*Assignment A*
Using the account of the anatomy dissection workshop, answer:
(i) On what date did the writer arrive in Phoenix?
(ii) Which two guests did Balanced Body host at the meet and greet?
(iii) What lay on the long narrow metal tables in the laboratory?
*Assignment B*
Carry on the account of the anatomy dissection workshop in Phoenix from its final sentence.

*Text excerpt*
________________________

So here’s my story...

I arrived in Phoenix Arizona on Sunday April 8th 2018, and was invited to a meet and greet hosted by Balanced Body and their two guests, Elizabeth Larkam and Suzanne Scott (Ph. D. student) as well as a group of health and movement professionals who had registered for this workshop. We came from everywhere in the world and all shared one interest: the love of anatomy and the body. We were about to embark on the most memorable journey in anatomical discoveries of our lives.

Monday morning at  9am

We regrouped at the lab and got to meet Todd. When walking into the laboratory, the first thing we noticed were the tables around the room. Long narrow metal tables pushed up against the walls with long blue bumpy bags on them. Our bodies. We sat down at desks, full of nervous energy and anxious for the events of the day, not knowing what was going to happen and how we were going to react. Todd spoke to us of what might happen, what we were going to share together as a group, and how this may or may not ever make sense to anyone else outside of our group. He also explained how our dissection schedule was set for the week.

________________________

*Records supplied*
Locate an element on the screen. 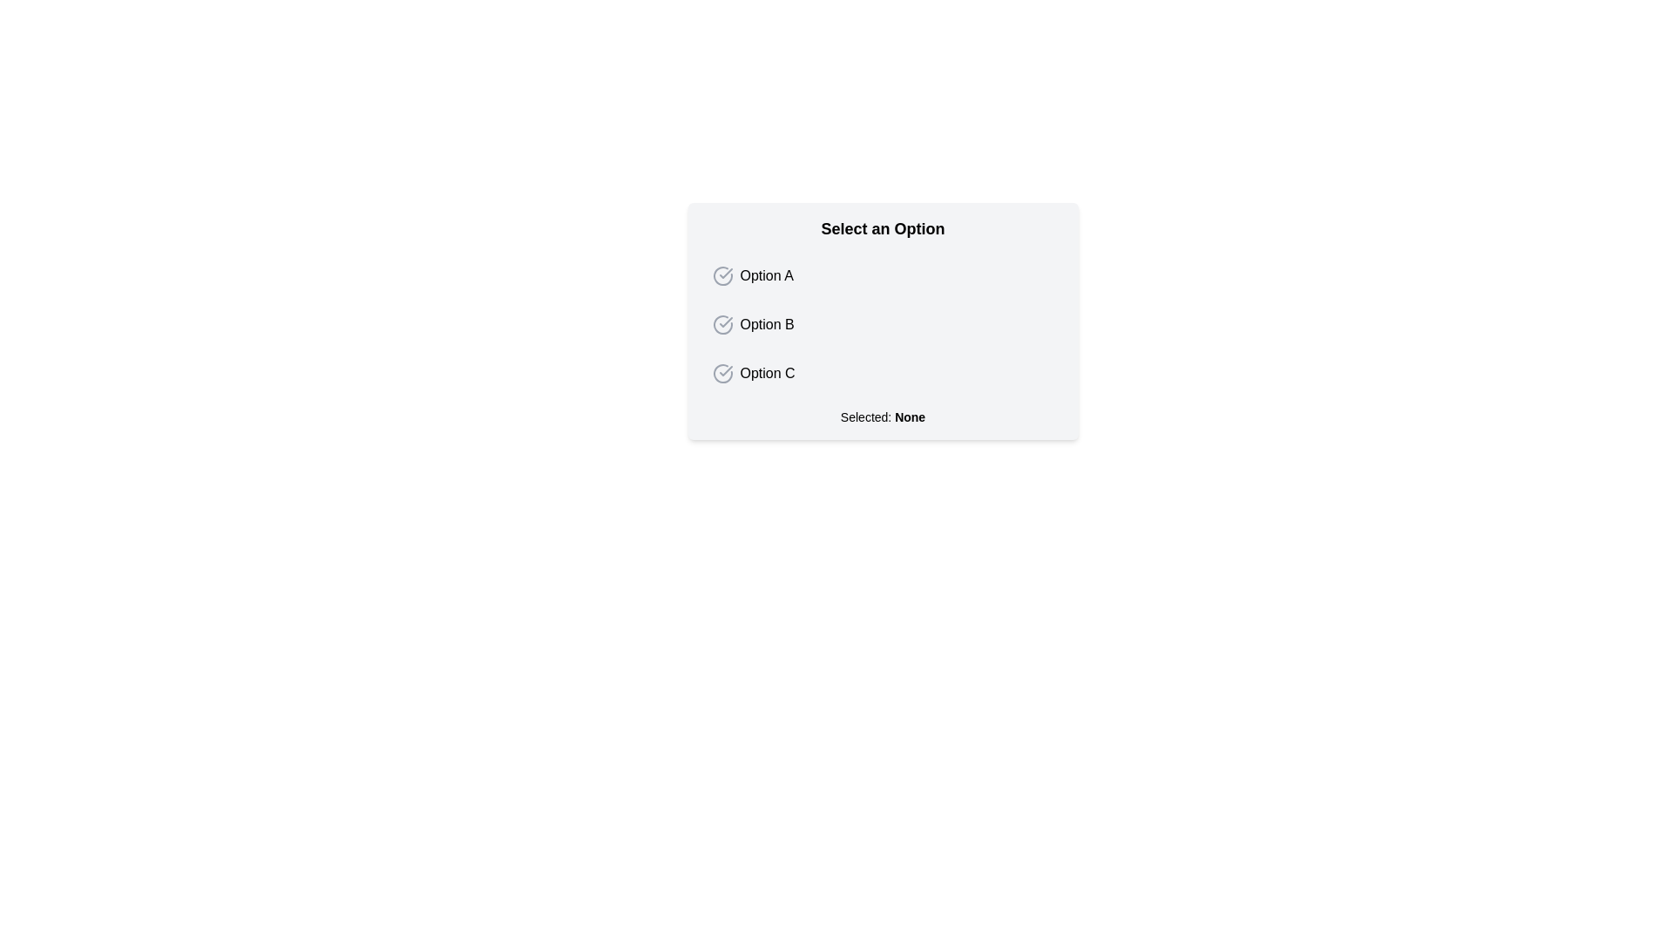  the Text label that displays the currently selected option, which shows 'None', indicating no selection has been made is located at coordinates (883, 416).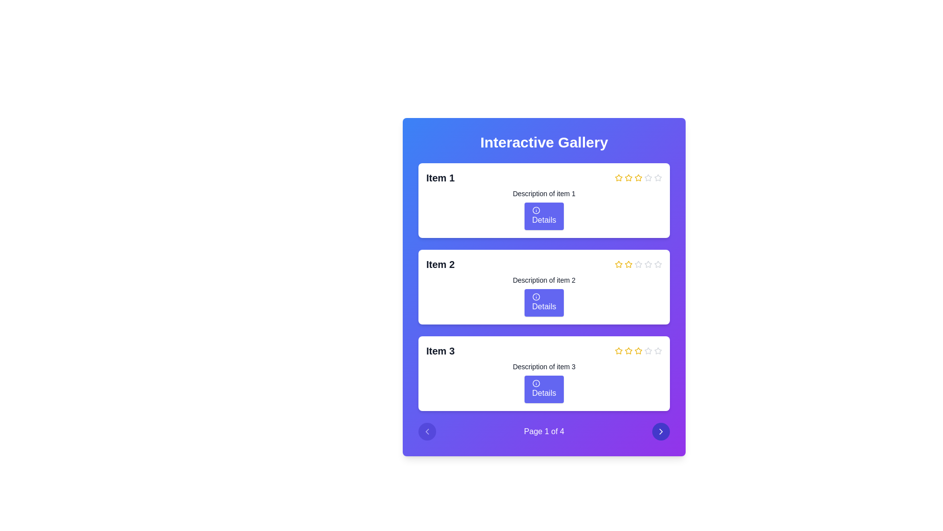  Describe the element at coordinates (639, 350) in the screenshot. I see `the yellow star icon with a thin black outline, which is the fourth star in the rating system for 'Item 3'` at that location.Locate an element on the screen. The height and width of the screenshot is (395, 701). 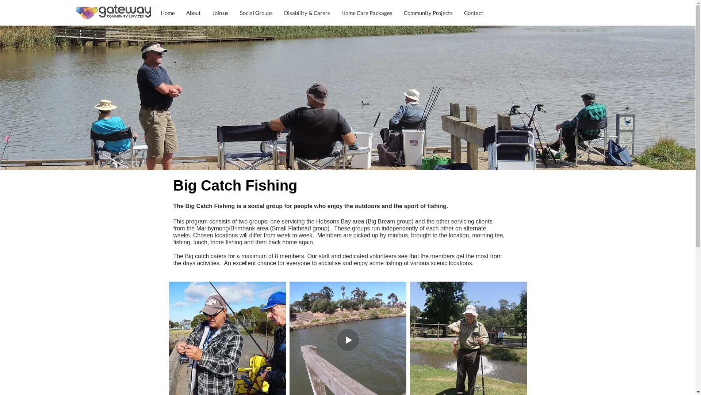
'Disability & Carers' is located at coordinates (307, 12).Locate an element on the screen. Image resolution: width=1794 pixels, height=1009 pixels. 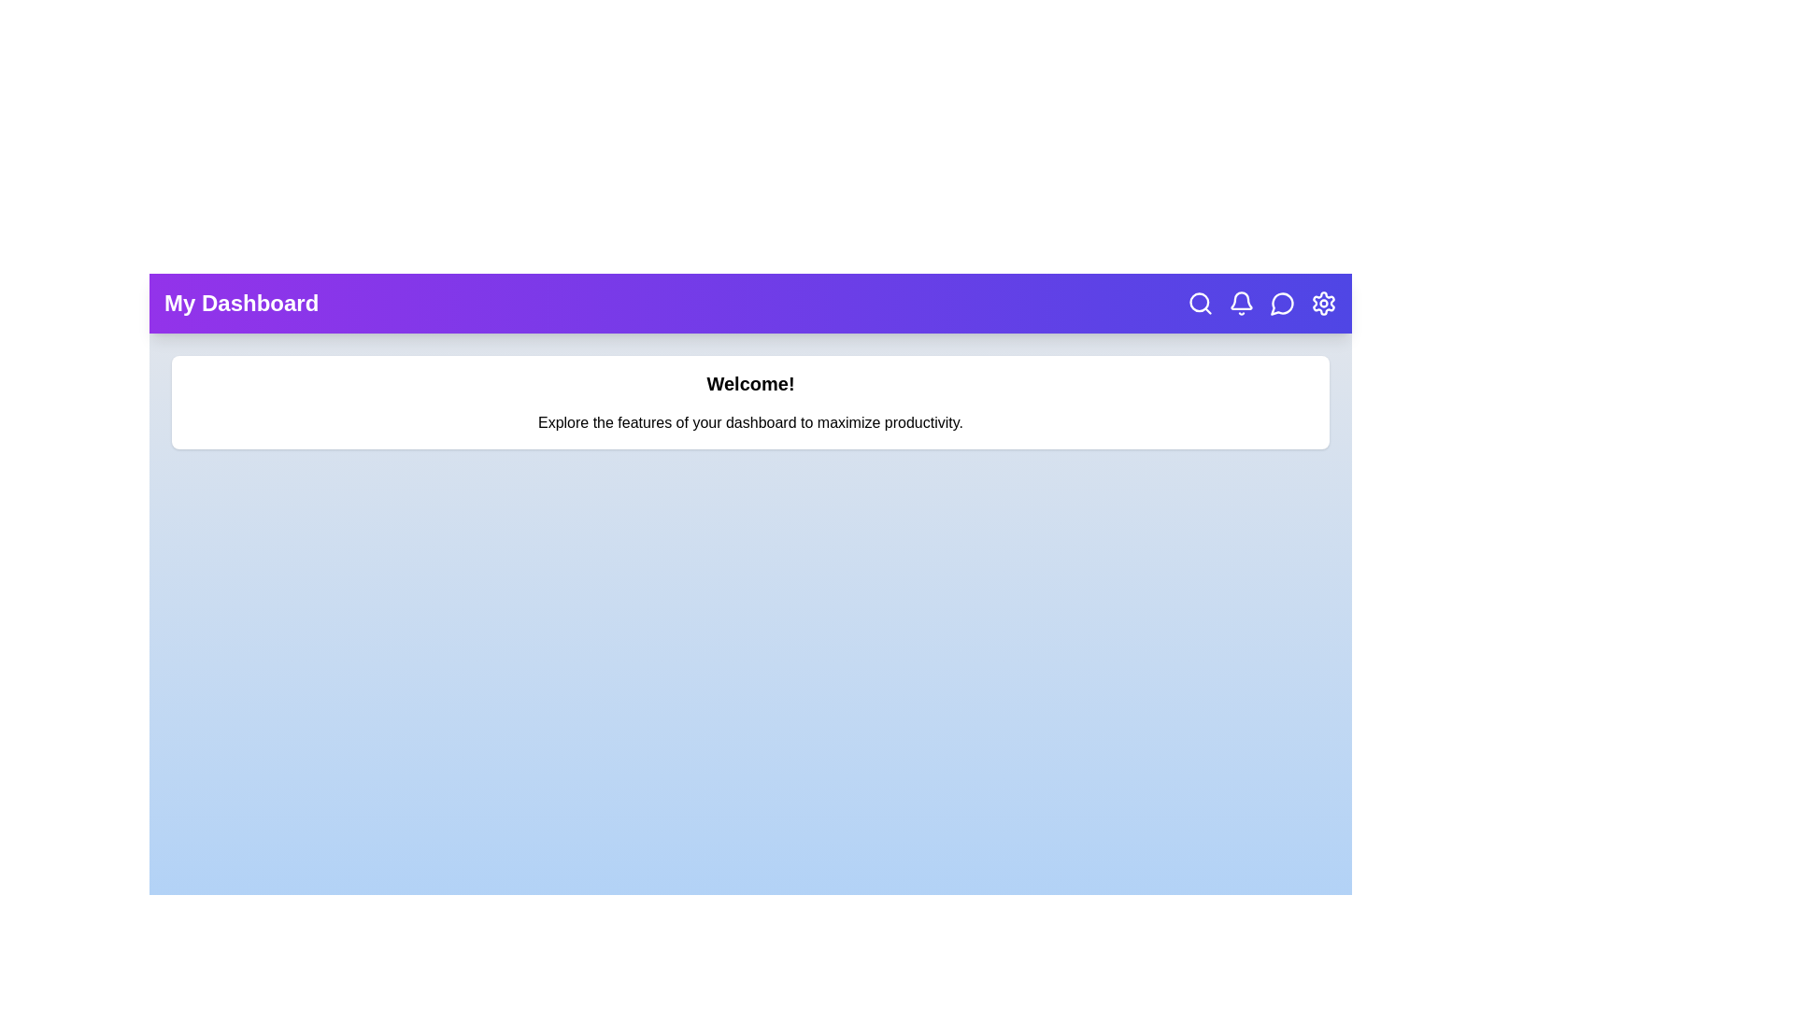
the Notifications button to perform its associated action is located at coordinates (1242, 302).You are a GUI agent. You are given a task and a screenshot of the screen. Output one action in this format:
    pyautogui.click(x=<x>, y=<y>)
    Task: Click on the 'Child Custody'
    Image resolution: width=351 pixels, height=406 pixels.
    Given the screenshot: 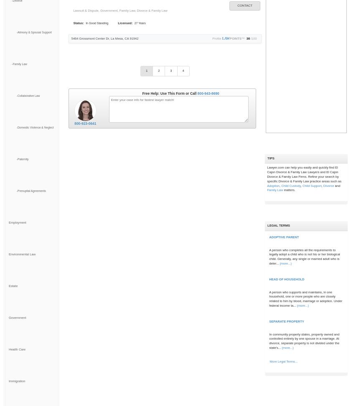 What is the action you would take?
    pyautogui.click(x=290, y=185)
    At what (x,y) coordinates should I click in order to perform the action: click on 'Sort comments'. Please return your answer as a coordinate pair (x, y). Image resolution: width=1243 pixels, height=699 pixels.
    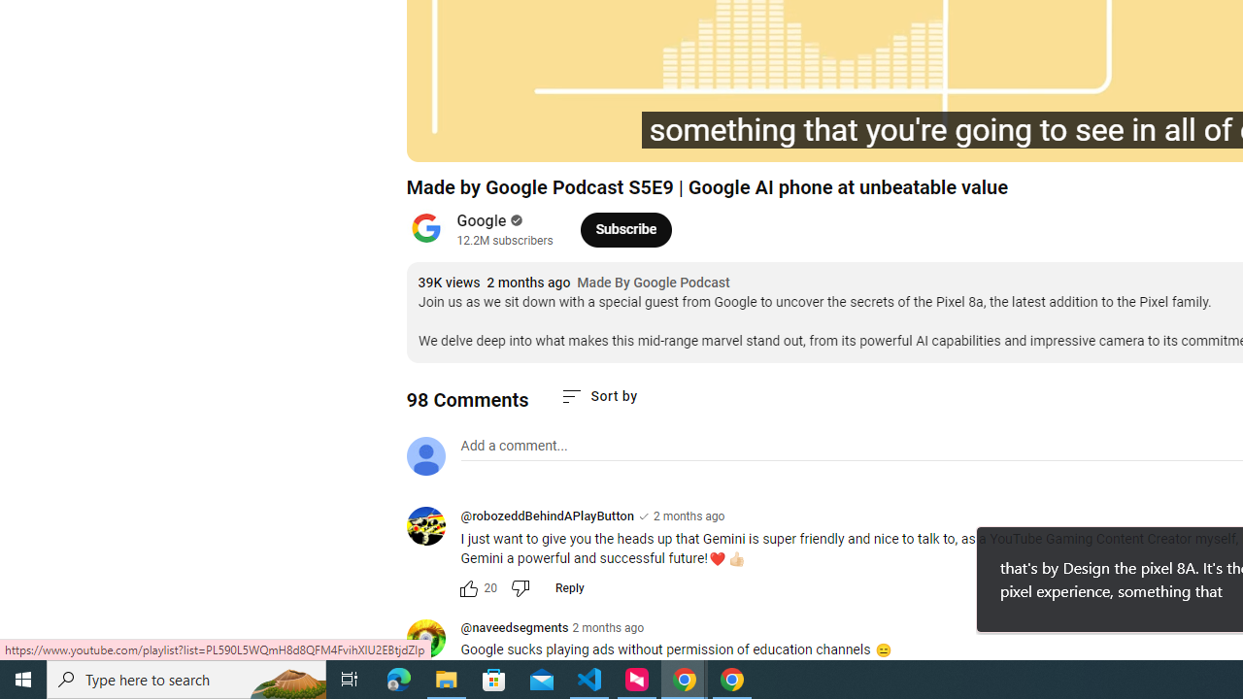
    Looking at the image, I should click on (597, 395).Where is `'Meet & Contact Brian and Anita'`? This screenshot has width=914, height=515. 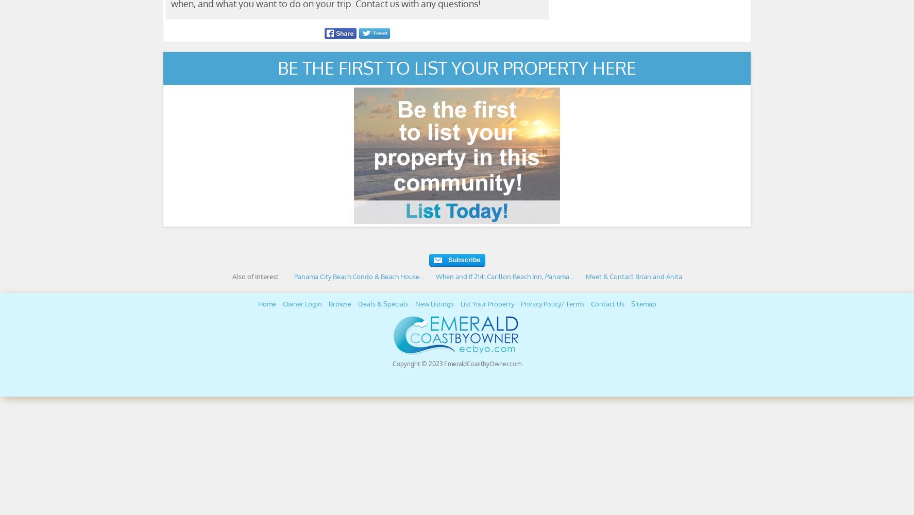
'Meet & Contact Brian and Anita' is located at coordinates (585, 277). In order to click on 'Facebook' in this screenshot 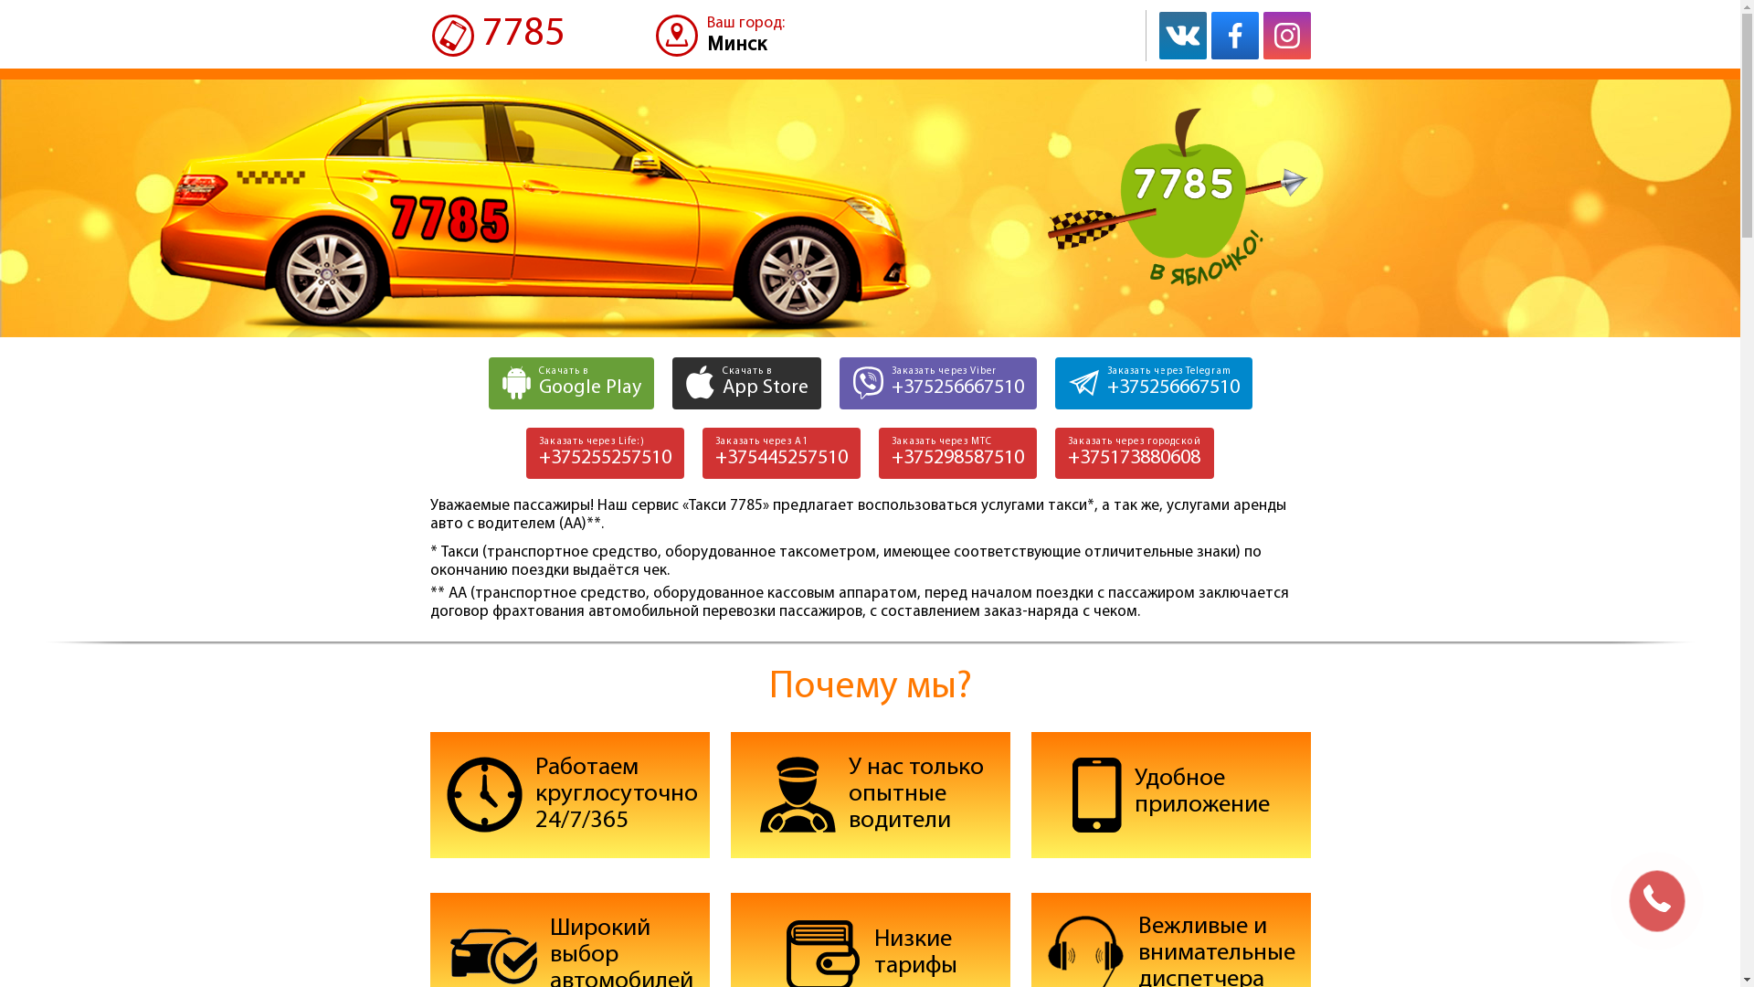, I will do `click(1235, 35)`.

________________________

*Exercise response A*
(i) Sunday, April 8th, 2018
(ii) Elizabeth Larkam and Suzanne Scott
(iii) Long blue bumpy bags

*Exercise response B*
After 2 hours, we had the honour of meeting our bodies. Having been in a shared space with the cadavers, all 5 of them, for 2 hours…. we were calm, aware of their presence, but no longer nervous about the prospect of meeting them for the first time. Well done Todd.

We had 4 men and 1 woman. We got to choose which body we wanted to work with and hence met our team mates for the next 5 days. We got to see first hand a scoliotic spine, one with ankylosing spondylitis, a hip replacement, what tattoos look like after death, Parkinson's, obesity,..just to name a few.

5 day breakdown

Day 1 consisted of dissecting the skin off the front of the body, but leaving the adipose tissue intact. Day 2 consisted of dissecting the skin and adipose tissue off the back of the body. Day 3 we started to dissect muscles, but kept them attached at their origins and insertions. Day 4, we started to detach specific muscles from their origins or insertions and started to unveil the smaller muscle groups underneath. One side of our table would reflect the muscle from lateral to medial and the other side would reflect the muscle from medial to lateral, so we could see different aspects of it. We also dissected and removed the visceral organs from the body and the heart. Finally on Day 5, we dissected the brain, the spinal cord, all of the joints in the body.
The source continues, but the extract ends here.